[Data records — start]
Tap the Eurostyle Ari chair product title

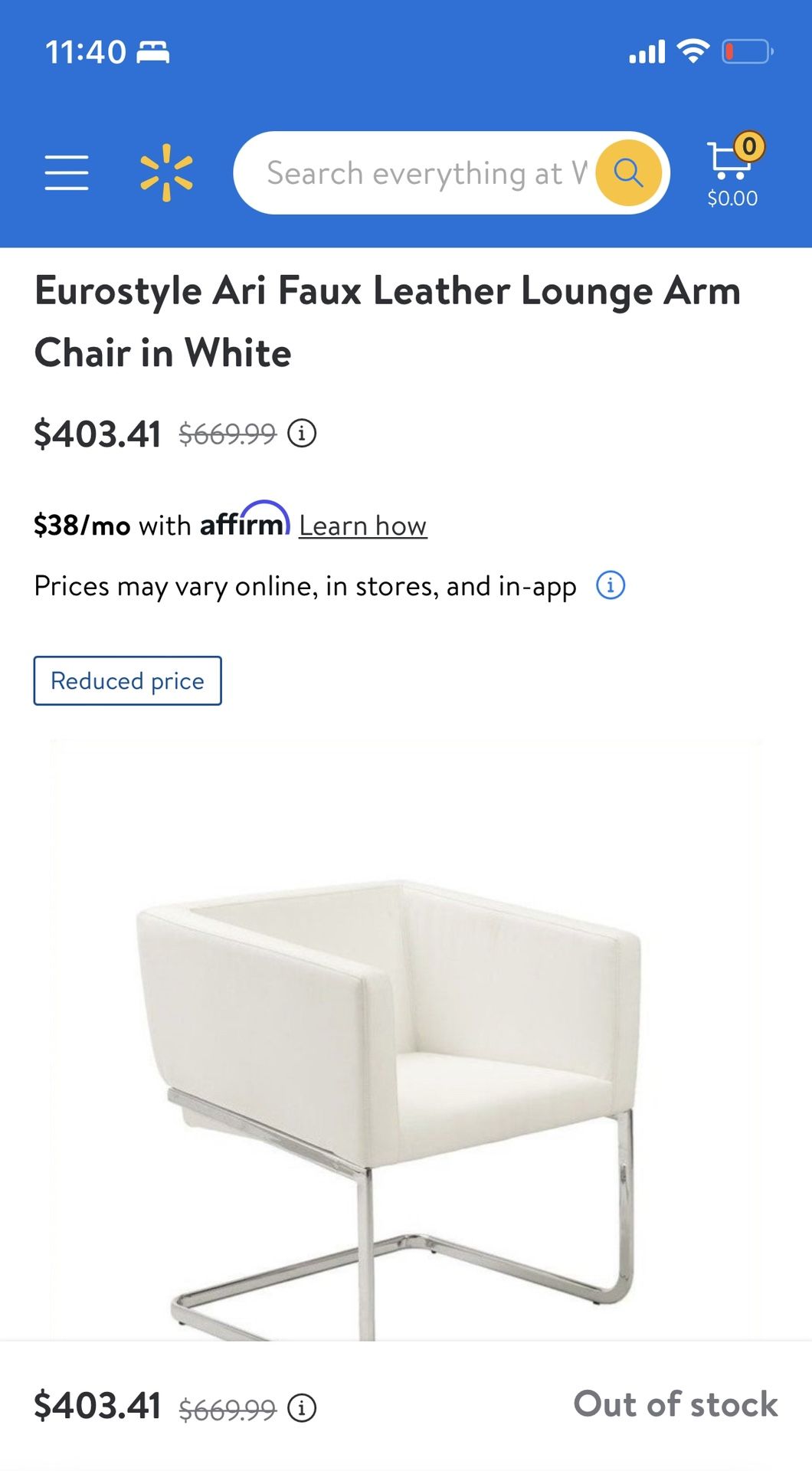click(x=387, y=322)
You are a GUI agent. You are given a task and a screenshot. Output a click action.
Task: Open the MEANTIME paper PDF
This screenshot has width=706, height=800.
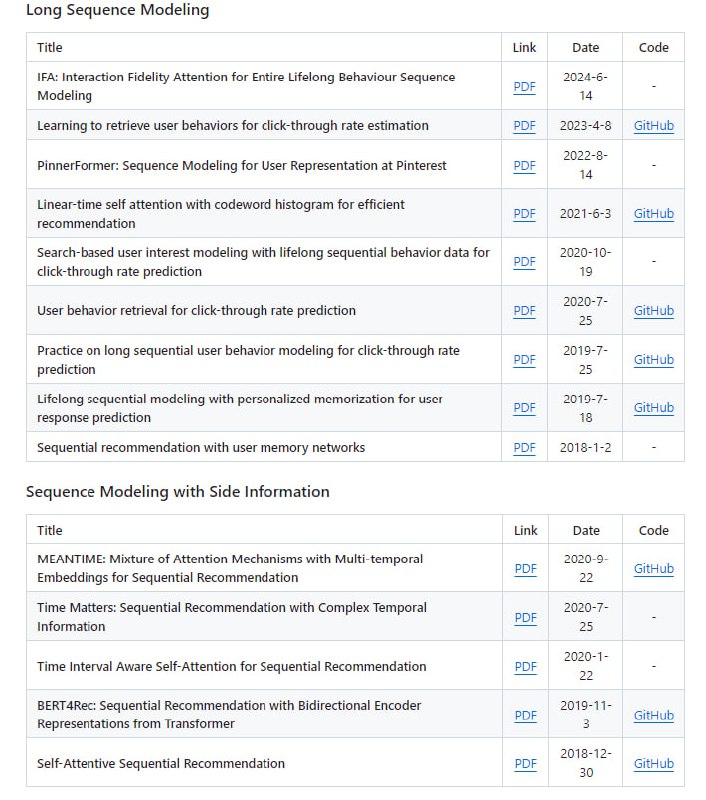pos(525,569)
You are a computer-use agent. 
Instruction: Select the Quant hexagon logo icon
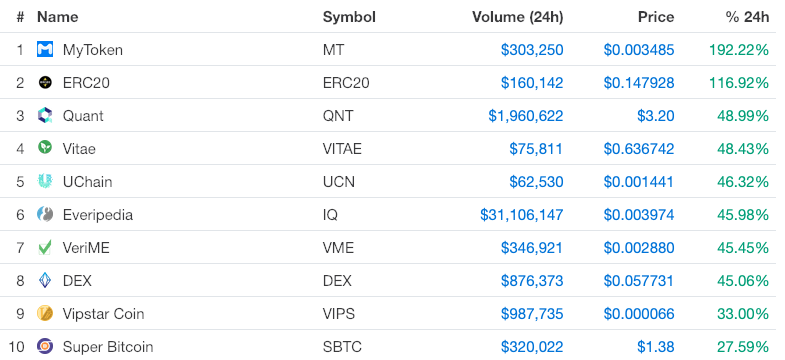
[Data records — finish]
● **What to produce**:
Please find all lines of the entries that hold the string "agent" and copy them.

● **Reply to the exercise**:
You are a GUI agent. You are given a task and a screenshot. Output a click action.
You are a computer-use agent. 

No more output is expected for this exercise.